GSA Annual Meeting in Indianapolis, Indiana, USA - 2018

Paper No. 109-5
Presentation Time: 9:00 AM-6:30 PM

USING REACTIVE IRON DISTRIBUTION TO CHARACTERIZE REDOX CONDITIONS IN THE LATE-HOLOCENE RECORD OF MARTIN LAKE, USA


HENKE, Alyssa, Department of Earth Sciences, Indiana University Purdue University Indianapolis (IUPUI), 723 W Michigan Street, SL118, Indianapolis, IN 46202, GILHOOLY III, William, Department of Earth Sciences, Indiana University-Purdue University Indianapolis, Indianapolis, IN 46202 and BIRD, Broxton W., Department of Earth Sciences, Indiana University-Purdue University, 723 W. Michigan, SL118, Indianapolis, IN 46202

Iron geochemistry is used as a key approach to assess local oxygen conditions in ancient marine environments. The Fe-based redox proxies are based on the observation that iron- mineral phases (oxides, carbonates, and magnetite) that are highly reactive (FeHR) towards hydrogen sulfide are enriched relative to the total iron (FeT) pool in sediments that are deposited within anoxic waters (Raiswell et al., 2018). To our knowledge these Fe-based proxies for determining dissolved oxygen conditions have not been applied to lacustrine water columns. Like marine basins, lakes experience fluctuations in oxygen availability, which is why we propose the application of Fe-based proxies in lacustrine environments, such as our study site, Martin Lake.

Martin Lake is a kettle lake in LaGrange County, Indiana. Despite its hydraulically open conditions, Martin Lake remains seasonally stratified through the warm-season from April through November, which causes bottom water anoxia from March through December. A regional 2100 year-long precipitation reconstruction following the Pacific North American pattern has already been created by Bird et al (2017), from a multi-proxy study of Martin Lake. New research focusing on geochemical proxies, will help bridge the gap between the climate and its effect on the geochemical processes within the lake.

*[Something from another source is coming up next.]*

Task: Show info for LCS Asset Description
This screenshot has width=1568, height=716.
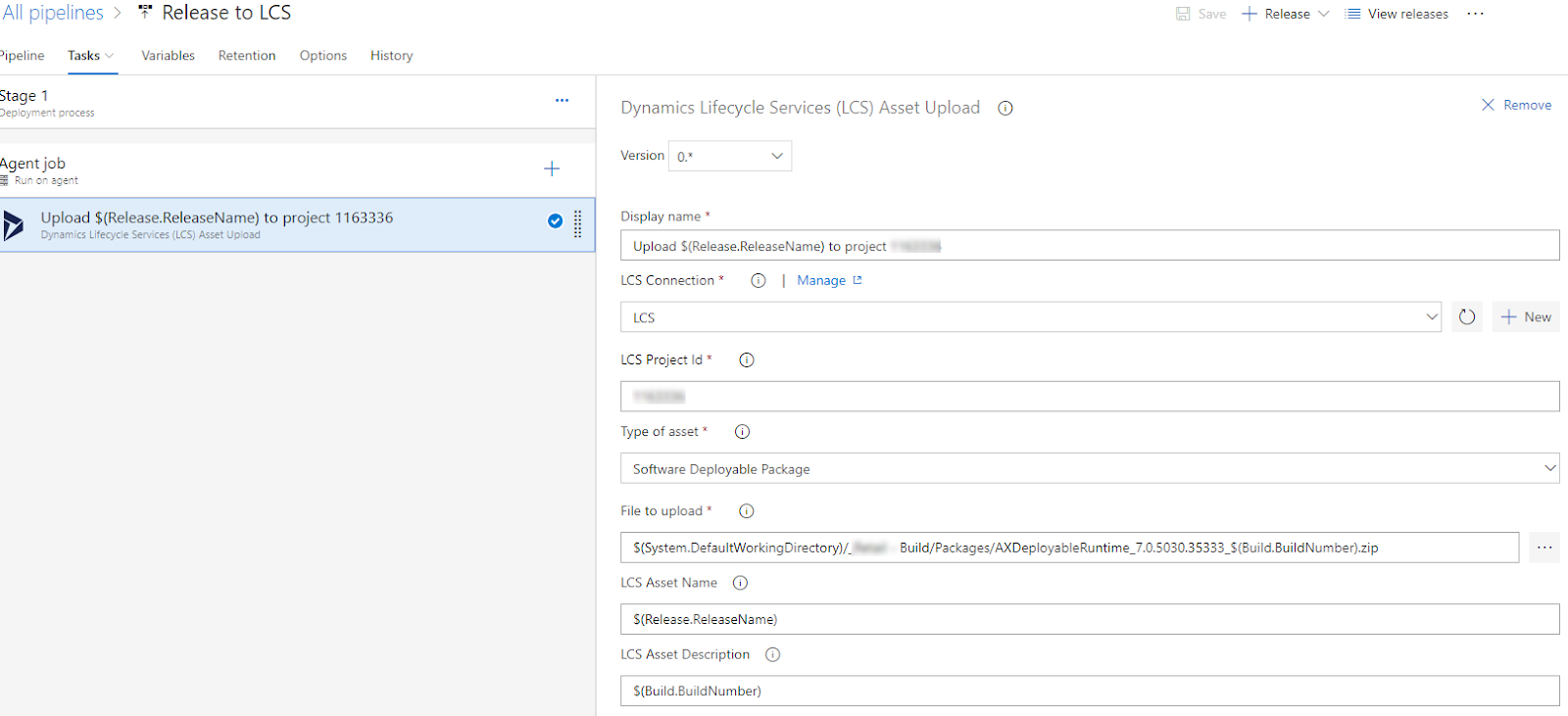Action: pos(772,655)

I hypothesize Martin Lake became oxic during time periods of low water levels and anoxic when water levels were higher. Times of increased precipitation will show up in the record as an enrichment in the 13C and an increase in anoxia, due to stable bottom water and prolonged seasonal thermal stratification. During extreme drought periods, the shallow water will allow for complete mixing and should remain oxic. This hypothesis presents the idea that under the two extremes in lake level there will be notable differences in important geochemical markers that can reveal details of past redox conditions and oxygen levels. Between extremes there were likely prolonged intermediate periods, but it is known from a past study (Bird et al., 2017), that Martin Lake did experience these two extremes during the transition between the Medieval Climate Anomaly and the Little Ice-Age during the Holocene.